## WHAT TO WORK ON
Restate word for word the lines below from the one that has "Task: Sort files by the Name column header" through the one that has "Task: Open the user account profile icon", keeping both and dropping all pictures.

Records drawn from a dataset

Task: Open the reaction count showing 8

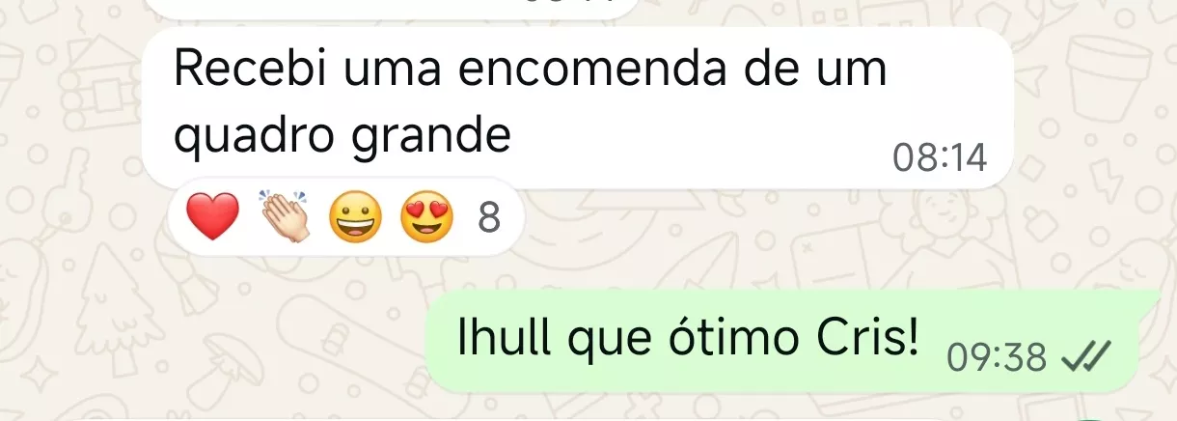Action: (x=490, y=218)
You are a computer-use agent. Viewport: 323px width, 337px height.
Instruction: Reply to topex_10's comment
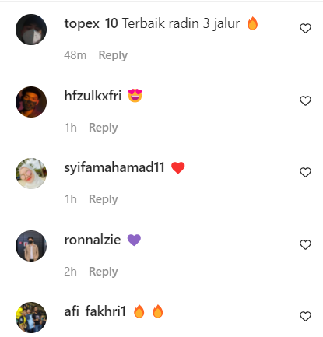point(113,55)
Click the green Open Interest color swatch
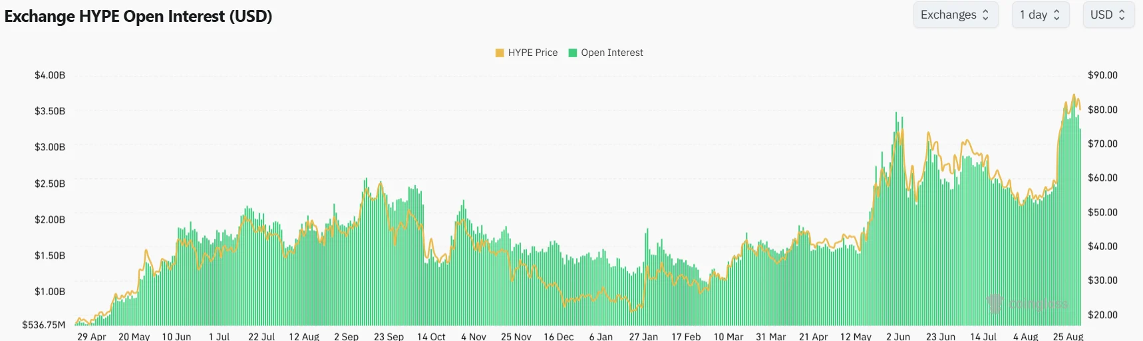Screen dimensions: 1143x341 (x=572, y=53)
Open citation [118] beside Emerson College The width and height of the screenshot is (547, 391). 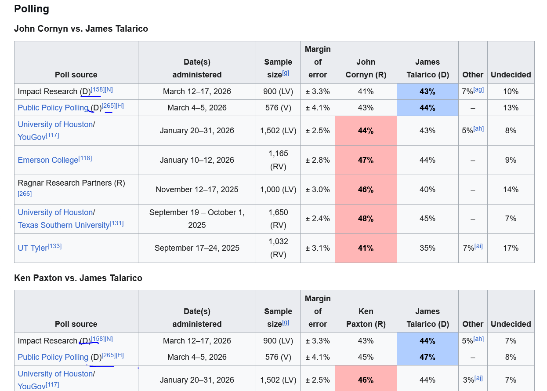(85, 158)
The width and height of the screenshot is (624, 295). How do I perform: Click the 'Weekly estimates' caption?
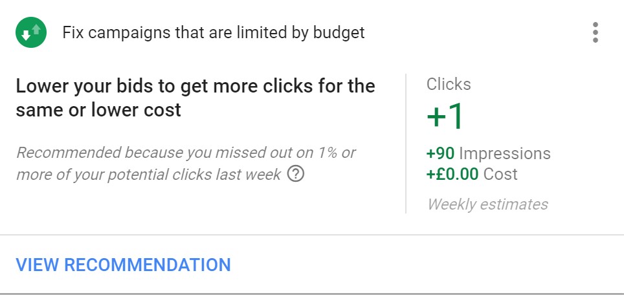pyautogui.click(x=488, y=204)
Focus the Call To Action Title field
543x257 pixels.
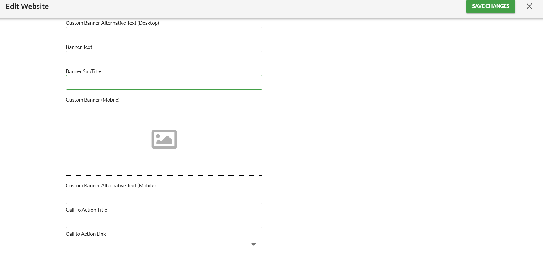[164, 221]
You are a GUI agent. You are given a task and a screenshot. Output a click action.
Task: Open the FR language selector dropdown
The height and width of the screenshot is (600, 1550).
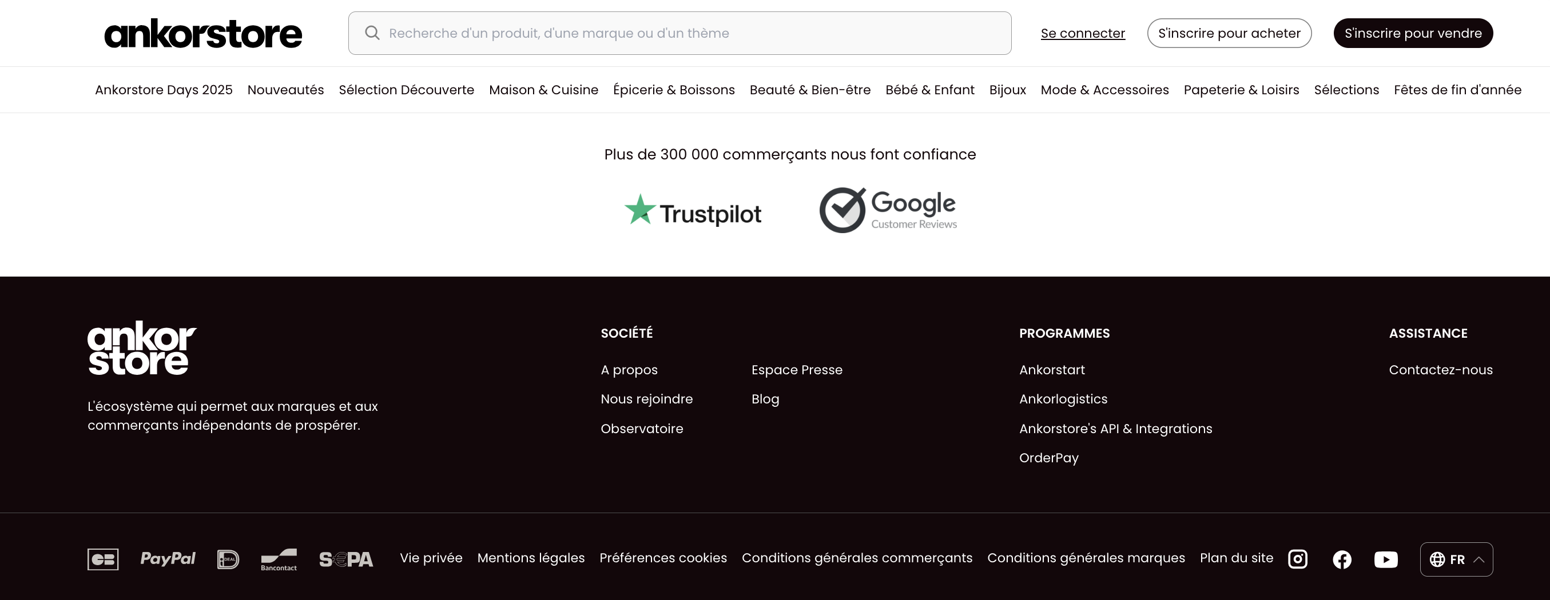(x=1456, y=559)
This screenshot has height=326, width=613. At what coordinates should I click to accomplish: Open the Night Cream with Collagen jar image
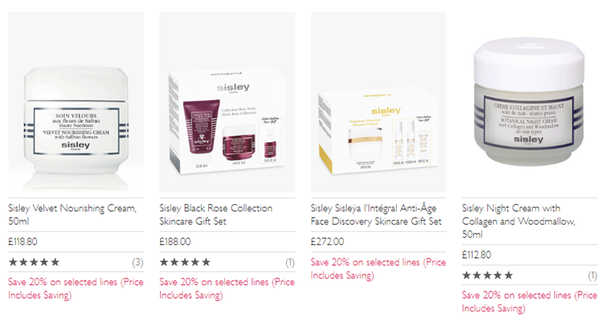(529, 102)
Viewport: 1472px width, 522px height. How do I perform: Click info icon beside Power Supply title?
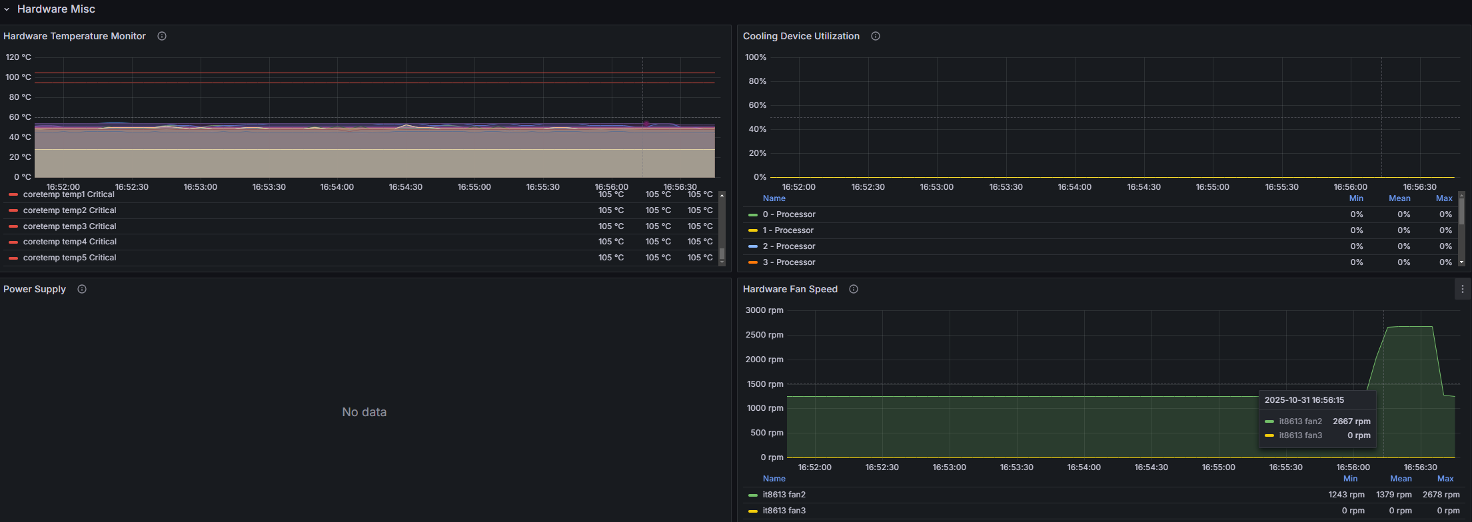pos(82,289)
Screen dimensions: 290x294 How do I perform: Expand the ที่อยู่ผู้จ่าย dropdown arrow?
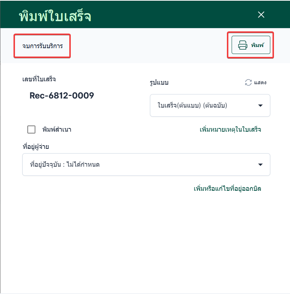[x=260, y=165]
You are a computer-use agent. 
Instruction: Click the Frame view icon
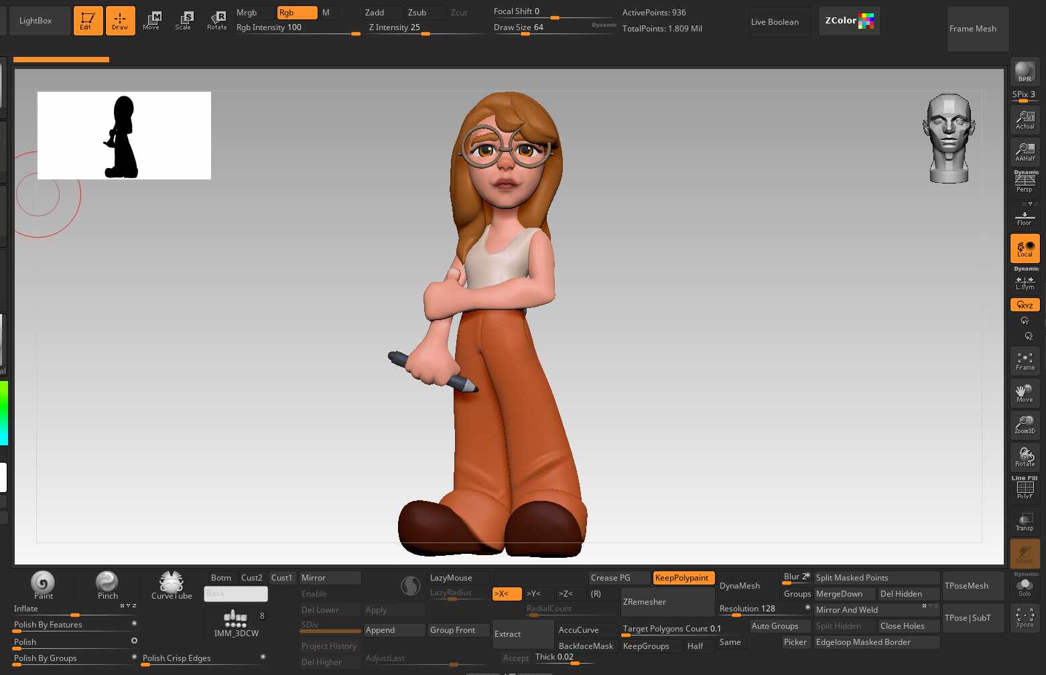(1025, 361)
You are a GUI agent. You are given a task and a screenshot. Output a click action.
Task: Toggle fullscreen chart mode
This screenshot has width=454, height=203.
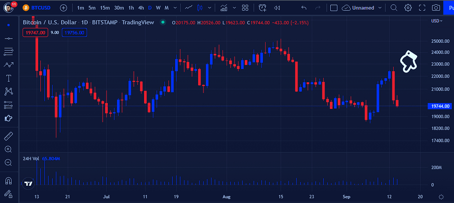[422, 8]
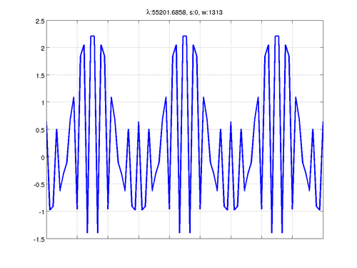Image resolution: width=357 pixels, height=268 pixels.
Task: Click the 2 y-axis tick label
Action: click(43, 49)
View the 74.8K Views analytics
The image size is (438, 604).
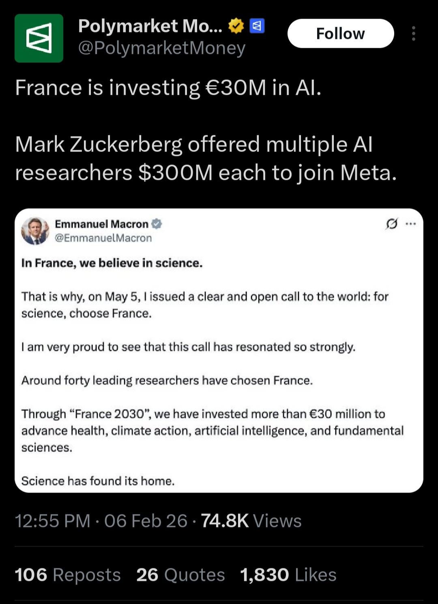(251, 521)
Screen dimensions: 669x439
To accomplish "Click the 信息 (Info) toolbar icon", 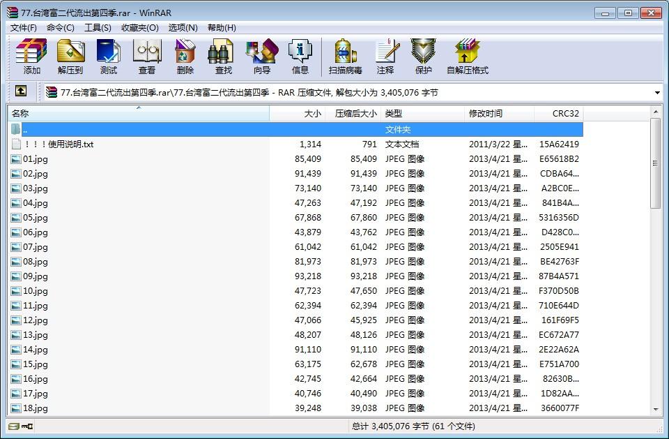I will click(x=300, y=56).
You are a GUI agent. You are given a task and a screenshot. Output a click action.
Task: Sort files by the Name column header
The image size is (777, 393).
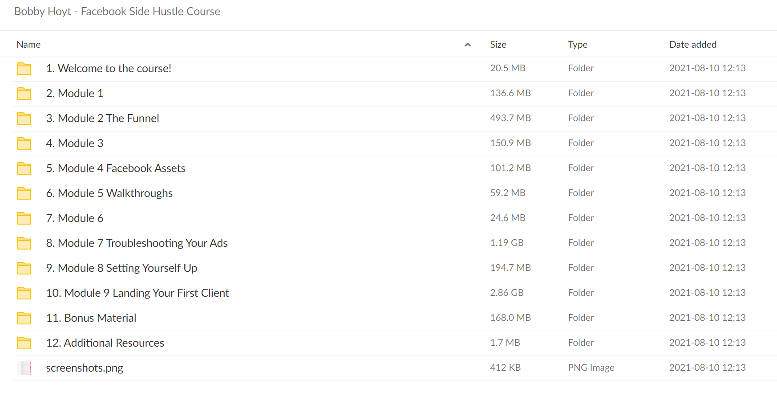(x=28, y=45)
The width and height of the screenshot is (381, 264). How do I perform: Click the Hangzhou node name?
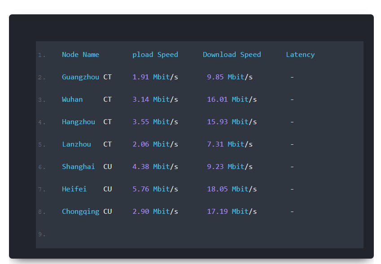(79, 121)
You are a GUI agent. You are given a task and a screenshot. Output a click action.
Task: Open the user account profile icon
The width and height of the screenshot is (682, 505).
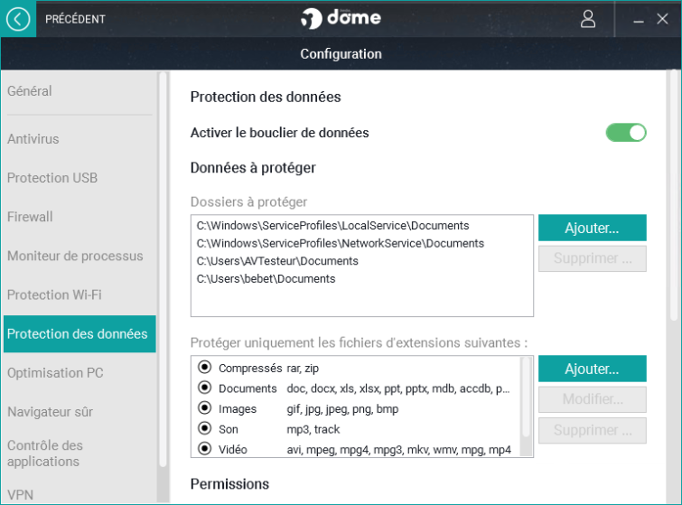[x=588, y=19]
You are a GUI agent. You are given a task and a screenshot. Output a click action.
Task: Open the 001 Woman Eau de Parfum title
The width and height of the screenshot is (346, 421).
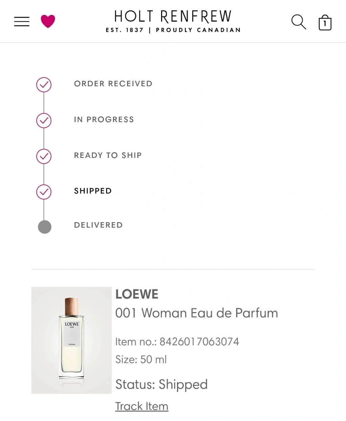point(197,313)
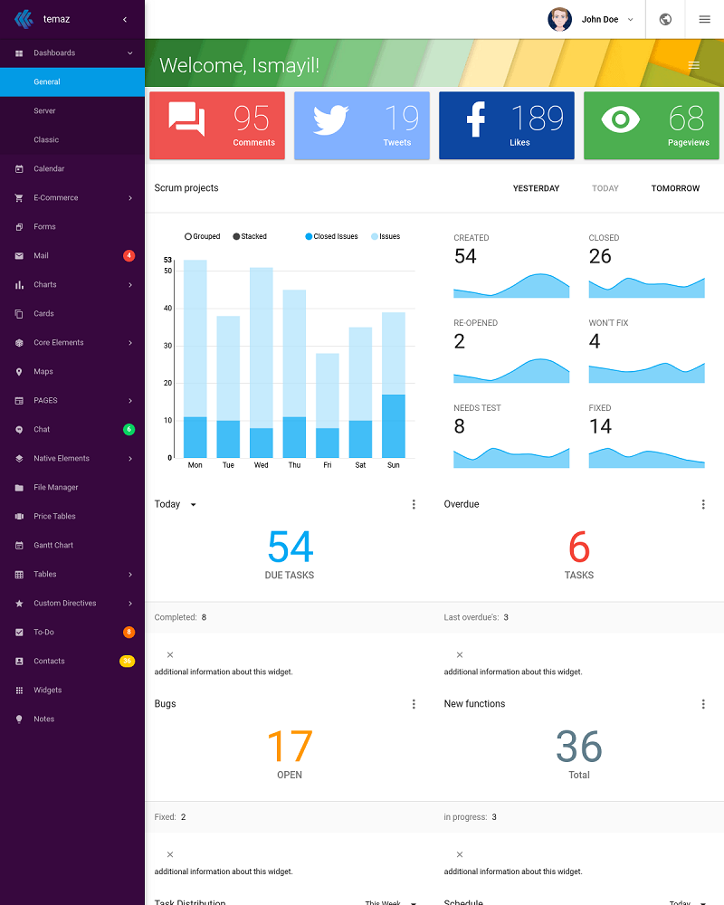This screenshot has width=724, height=905.
Task: Click the globe icon in the top bar
Action: coord(665,19)
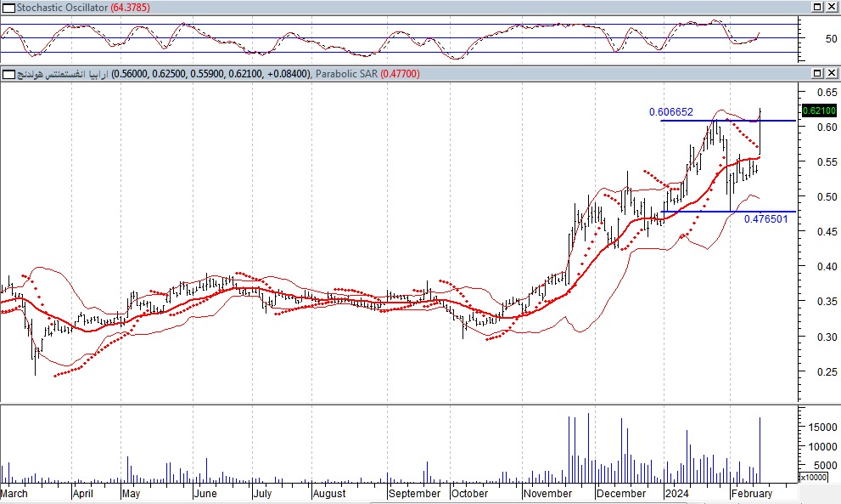Close the price chart panel
Screen dimensions: 841x504
(x=832, y=74)
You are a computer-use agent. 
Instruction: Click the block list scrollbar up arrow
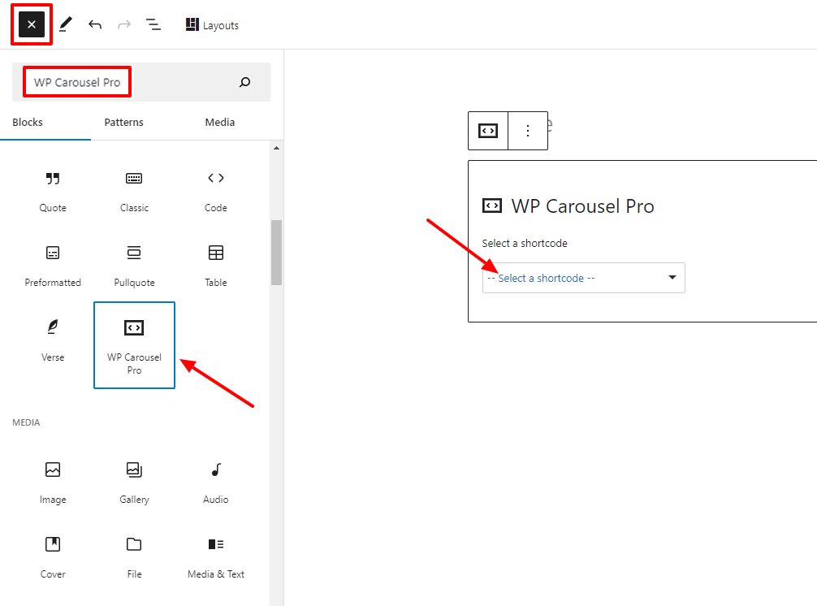coord(276,149)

## FINAL ANSWER
Task: Sort files by the Name column header
The image size is (777, 393).
(x=28, y=45)
The width and height of the screenshot is (381, 264). How do I perform: Click the Hangzhou node name?
(79, 121)
You are a GUI agent. You are given a task and a screenshot. Output a click action.
Task: Open the user account profile icon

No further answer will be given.